Tuesday 8 January 2013

Duotrope Alternative: Submitomancy

Guest post from Sylvia Spruck Wrigley, Founder of Submitomancy

Deborah Walker is a writer, poet, all-around neat person and a friend of mine.

She's also a submissions beast.

I consider myself to be pretty good about getting submissions out there. I’ve been in two submissions challenges with her and she has literally wiped the floor with me. When I was imagining the perfect submissions tool, of course I thought about how other people would use it. And then I thought about how people might break it. And then I thought about Deborah.

That’s not really fair. But I did specifically consider heavy usage of the site and how that would affect the running costs. That’s why all the resource-hungry functions (for example, the way I frantically
keep up-to-date with recent market responses) are all part of the pay-for service. That keeps the site safe from becoming a victim of its own success as the more people who want options means the more
people who are helping to cover the running costs.

But I know that Deborah is saner than I am, at least when it comes to obsessing over responses. So the next consideration came from a different angle:

"How would I get Deborah to use this? How would I make it worth her money to subscribe?"

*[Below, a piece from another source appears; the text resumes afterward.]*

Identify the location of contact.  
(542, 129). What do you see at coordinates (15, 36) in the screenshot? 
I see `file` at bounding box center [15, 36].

And that is a lot more interesting to look at.

First of all, the system needs to not slow her down. It has to be fast and easy to fill in the details for each manuscript. The power search has to load her criteria at the click of a button. And tracking each
submission has to be quick so she can move onto the next. It isn’t enough for the system to make it easier, it has to make it faster.

Second, I needed to consider pen names. Deborah Walker is also Kelda Crich and when she’s looking at her submissions, she needs to be able to track which submissions and sales were Kelda’s, without having to
pretend to be two people. Now obviously I am not going to try to track every possible piece of data that a writer might find important, that would be crazy. But it is easy to add a custom field per manuscript, which writers can use to track certain keywords. So Deborah can simply mark those stories as Kelda and when she’s looking at her results, she filters by that field. Now she’s got her submission responses nicely split between names.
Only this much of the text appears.